BATON ROUGE, La. — Clarence Fountain, a founding member of the Grammy-winning gospel group the Blind Boys of Alabama has died. He was 88.

Fountain died Sunday in a hospital in Baton Rouge, Louisiana, where he had been taken Friday, manager Charles Driebe of Atlanta said in an email Monday.

The group won four Grammys, a Grammy Lifetime Achievement Award and a National Endowment for the Arts National Heritage Fellowship, and were members of the Gospel Music Hall of Fame.

Fountain is survived by his wife, Barbara. The family planned a private viewing Monday at their church, with a public funeral Tuesday at a larger church, which had not yet been chosen, Driebe wrote.

Fountain stopped touring with the group in 2007 because of complications from diabetes, but sang on their 2017 album, “Almost Home,” according a statement from Driebe’s Blind Ambition Management. It said the album grew out of the realization that only Fountain, the group’s longtime leader, and its current leader, Jimmy Carter, remained of the original members.

“These men were both raised as blind, African American males in the Deep South during the Jim Crow years, and they were sent to a school where the expectation for them was to one day make brooms or mops for a living,” Driebe said “But they’ve transcended all that. The arc of their lives and of the band reflects the arc of a lot of changes in American society, and we wanted to find a way to capture their experiences in songs.”

Fountain and friends started their first singing group as students at the Alabama Institute for the Negro Deaf and Blind in Talladega, where Fountain was enrolled when he was 8. The Happy Land Jubilee Singers sneaked off campus to sing for soldiers at a nearby training camp.

“Buoyed by the praise (and money) they received, the group left the school in 1944 while still in their teens,” Driebe wrote in the news release about Fountain’s death.

They were still called the Happy Land Jubilee Singers when they had their first hit single in 1948, “I Can See Everybody’s Mother But Mine.”

The name they used for the rest of their careers came from a double billing later in 1948 with another group of blind singers, the Jackson Harmoneers — an event promoted as a battle between the Five Blind Boys of Alabama and the Five Blind Boys of Mississippi.

“The crowd loved us, the name stuck, and things took off for us,” Fountain said, as quoted in the news release.

After a series of concerts with the Jackson Harmoneers, he said, Ray Charles’s manager offered a big touring deal if they would cross over to other genres. “There was no way we were going to go pop or rock,” Fountain said. “Who needed it? Our bellies were full, we had no headaches, we were happy. At least I was happy, singing real gospel.”

They signed with Specialty Records in 1953, but left after five years because of more pressure to sing secular music. They sang in 1960s benefits for the Rev. Martin Luther King Jr., and kept singing hard-driving gospel, even as it became less popular.

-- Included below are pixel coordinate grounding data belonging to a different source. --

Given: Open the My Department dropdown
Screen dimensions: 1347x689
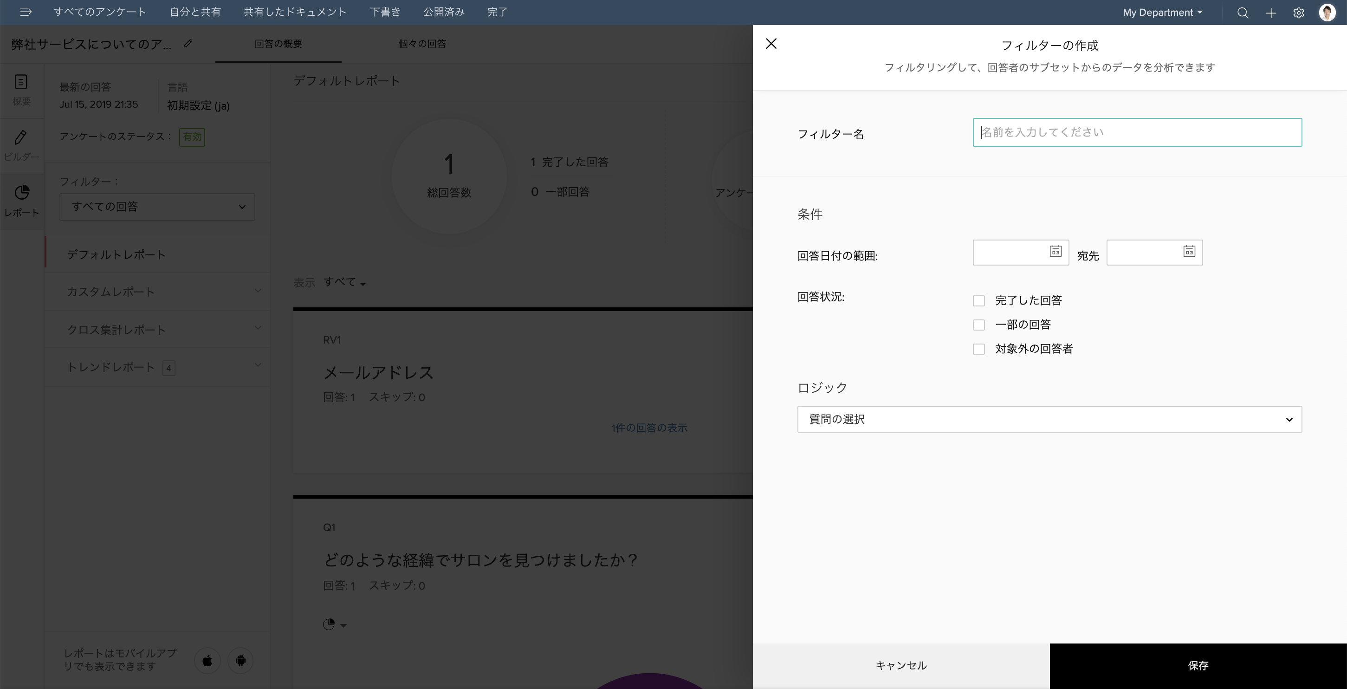Looking at the screenshot, I should (1162, 13).
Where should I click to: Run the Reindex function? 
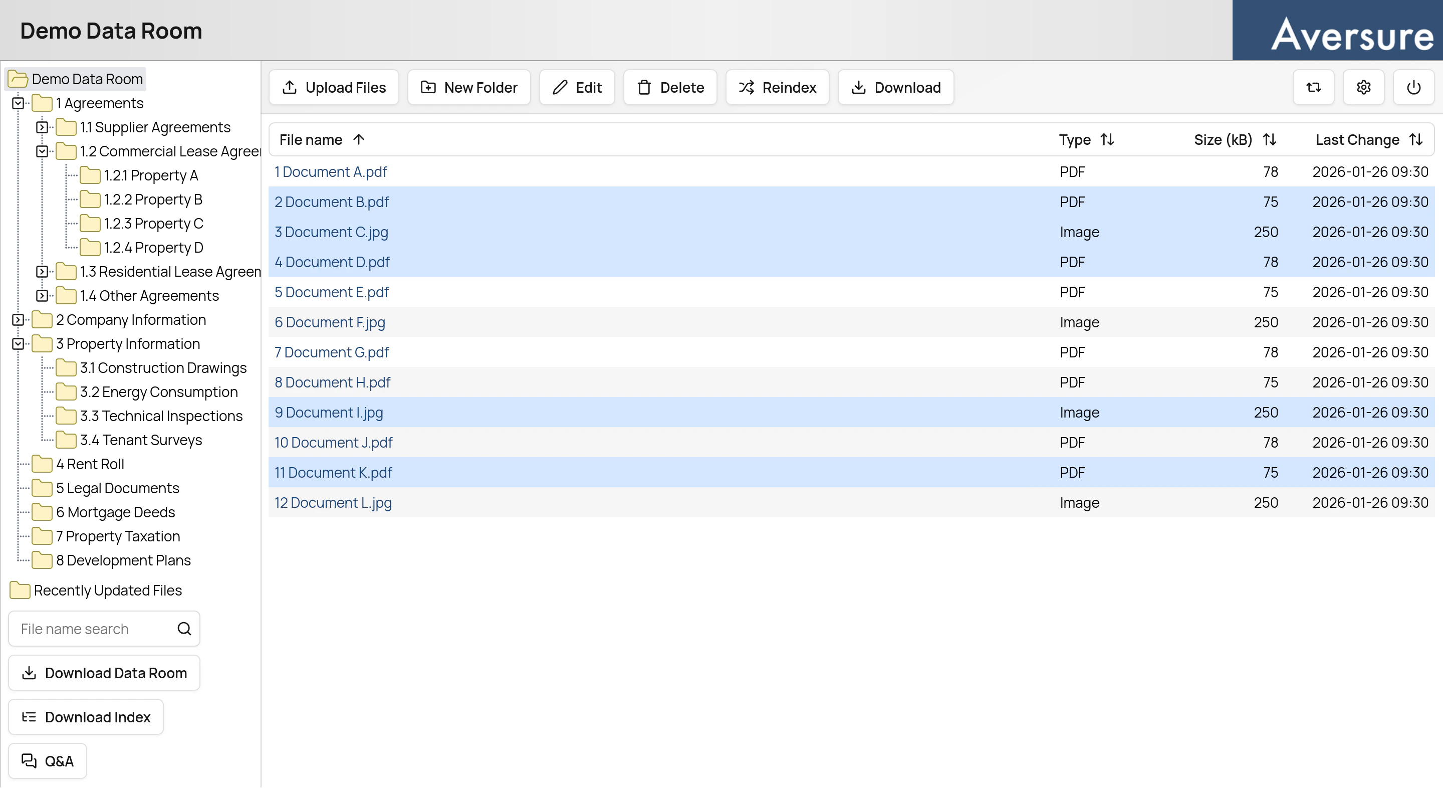coord(777,87)
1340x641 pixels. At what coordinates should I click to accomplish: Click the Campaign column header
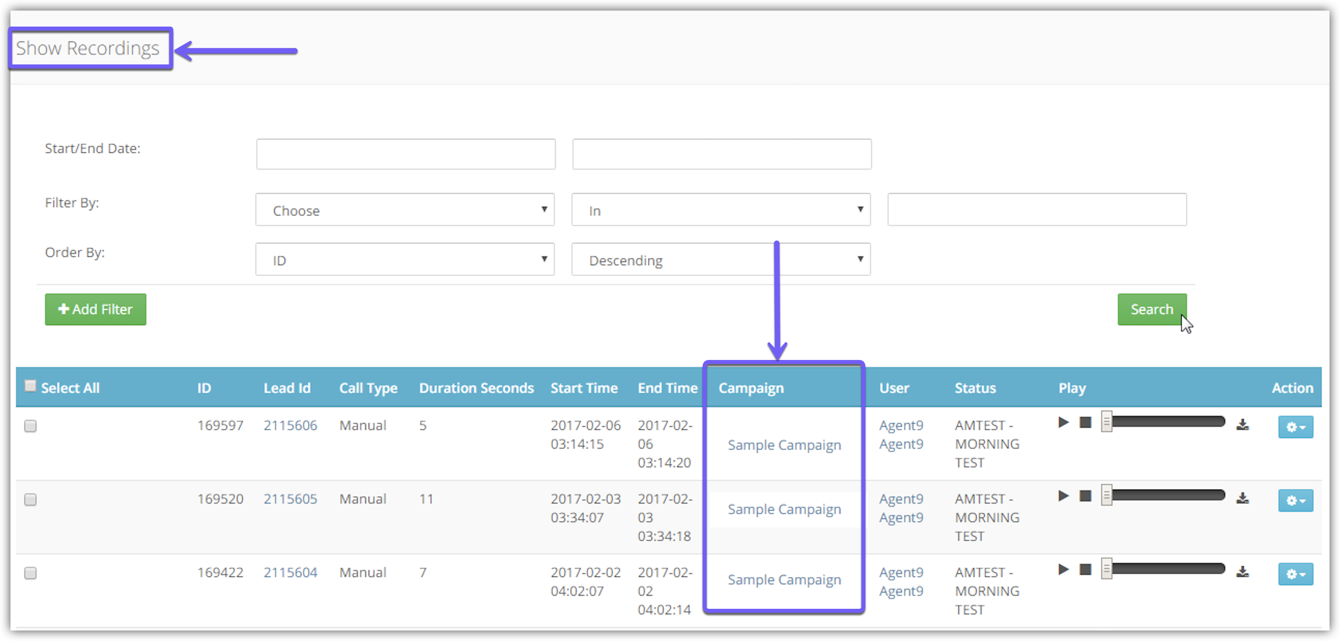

They won national acclaim in 1983 for the Off-Broadway stage production of Gospel at Colonus, an adaptation of Sophocles’ tragedy Oedipus at Colonus set in a black Pentecostal church. Morgan Freeman played young Oedipus, and the Blind Boys sang the part of the blinded Oedipus. The play received two OBIE awards and was nominated for a Pulitzer Prize and a Tony Award.

The group’s first Grammy nomination came in 1992, and they won their first Grammy for best traditional gospel album in 2001 with “Spirit of the Century,” their first release with Peter Gabriel’s Real World Records.

They won Grammys in 2002, 2003 and 2004 for “Higher Ground,” ”Go Tell It on the Mountain” and “There Will Be A Light,” the last a collaboration with Ben Harper. The lifetime achievement came in 2009. They recorded with artists including Lou Reed, Bonnie Raitt, Tom Waits, k.d.lang, Justin Vernon of Bon Iver, Susan Tedeschi, Aaron Neville and Mavis Staples.

Driebe quoted Fountain: “My theory is do something good in the end and that will close out your longevity. After that, you can go on home and sit down.”